George Bachtel. and Arthur Bissot were indicted for the murder of George J. Carney. The indictment contains two counts. The first for murder in the first degree, and the second for murder committed in the perpetration of a burglary with intent to commit larceny. Motions to quash were made to each count, and overruled. Bachtel pleaded guilty. Bissot pleaded not guilty, and moved the court for a continuance of the cause, founded on affidavits as to the absence of witnesses; whereupon, the State admitted the truth of the facts to which, as it was alleged, the witnesses would testify, and the court overruled the motion. Bissot then moved the court for a change of venue, founded on his affidavit, to which the State filed counter affidavits, and the court overruled the motion. To each of the above rulings Bissot excepted. Trial by jury; verdict, guilty on the second count; motion for a new trial overruled; exception; motion to discharge the prisoner for the reason that the verdict amounts to an acquittal, overruled; exception; judgment; appeal.

It is unnecessary to more particularly state the record here, as we shall notice the errors alleged against the proceedings in the order in which they are discussed by the counsel for appellant.

1. That a change of venue should have been granted to the defendant.

The affidavit of the prisoner, that he could not have a fair and impartial trial, because of the excitement and prejudice against him and his defence in the county, was met by the affidavit of sixty citizens residing in different parts of the county, that they had a general acquaintance with the citizens in their respective neighborhoods; that they had heard of no excitement or prejudice against the prisoner; and that, from their knowledge and acquaintance with the citizens of Lawrence county, the prisoner could have a fair and impartial trial of his case at that term of the court.

It is admitted that this question was one within the sound [411]*411discretion of the court, and we cannot see that it was unsoundly exercised.

2. That the verdict of the jury and the judgment of the court are not sustained by the evidence.

We need not consider this question in reference to the first count of the indictment, because upon that the prisoner was acquitted.

The circumstances of the homicide were stated by Bach-tel—the co-defendant of Bissot in the indictment—who was called as a witness by the State, as follows:

“ On the night of the 19th of January, 1875, or the morning of the 20th, about midnight, I and the defendant, Bis-sot, broke into the drug store of J. W. Mitchell & Co., in Bedford, in this county, for the purpose of robbing it. We entered by the back door; we took a light of glass out of the back door, reached through and unlocked it; we were at the desk; Carney stepped just inside of the door, and said, “Who are you? Speak, or I will shoot.” I exclaimed, “Don’t shoot!” But before the words were hardly out of my mouth, Carney did shoot at Bissot. Then Bissot shot at Carney with a duelling pistol. I snapped my pistol at Carney, after Carney shot at Bissot. I do not think my pistol went off. I did not see Carney any more. When the smoke cleared away, we went out of the drug store and made our way out of town.”

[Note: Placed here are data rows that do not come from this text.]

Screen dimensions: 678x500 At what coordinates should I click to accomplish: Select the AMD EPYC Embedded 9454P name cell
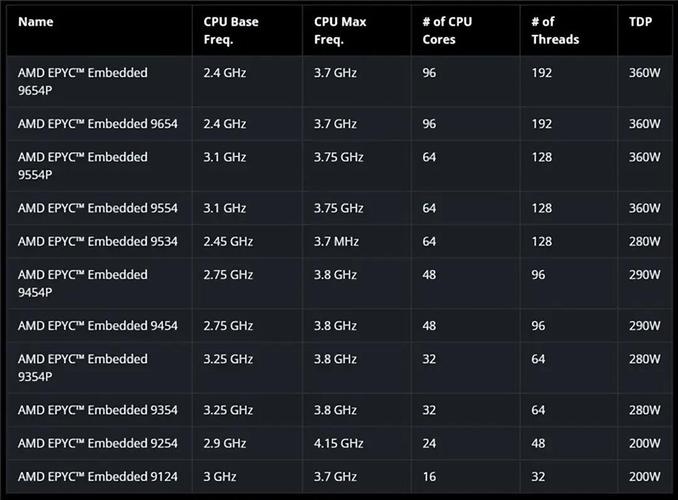[x=83, y=283]
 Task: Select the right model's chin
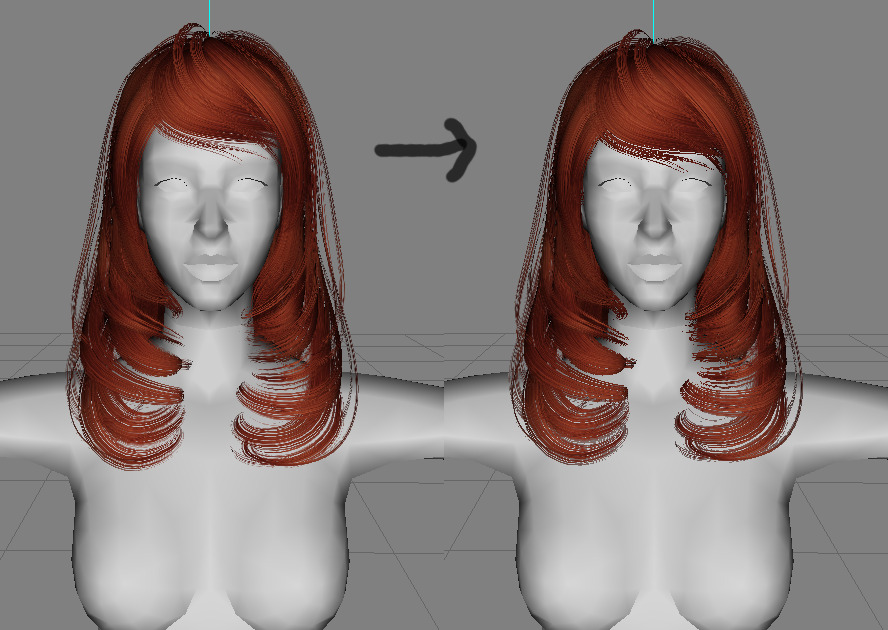point(654,297)
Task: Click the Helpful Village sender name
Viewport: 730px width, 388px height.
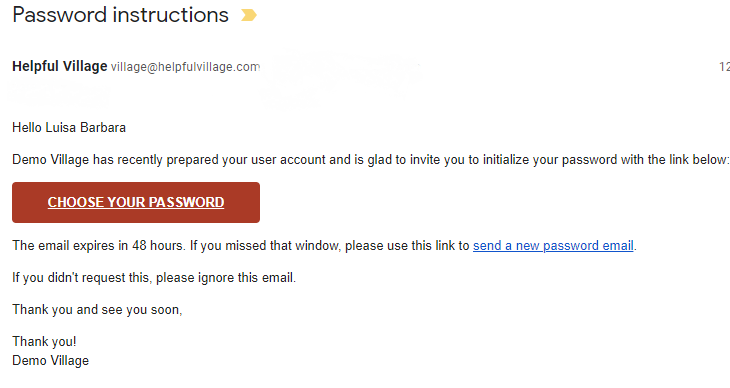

Thre was no evidence contradicting this statement; nor was it essentially impaired by the cross-examination. It appeared, in other portions of the evidence, that Carney was the marshal of the town and watchman of the building wherein the burglary was alleged to have been committed.

The section upon which the indictment is founded (2 Rev. Stat. 1876, 423, sec. 2) is expressed in the following words:

“If any person of sound mind shall purposely and with premeditated malice, or in the perpetration, or attempt to perpetrate any rape, arson, robbery or burglary, or by administering poison, or causing the same to be done, kill any human being, such person shall be deemed guilty of [412]*412murder in the first degree, and upon conviction thereof shall suffer death.”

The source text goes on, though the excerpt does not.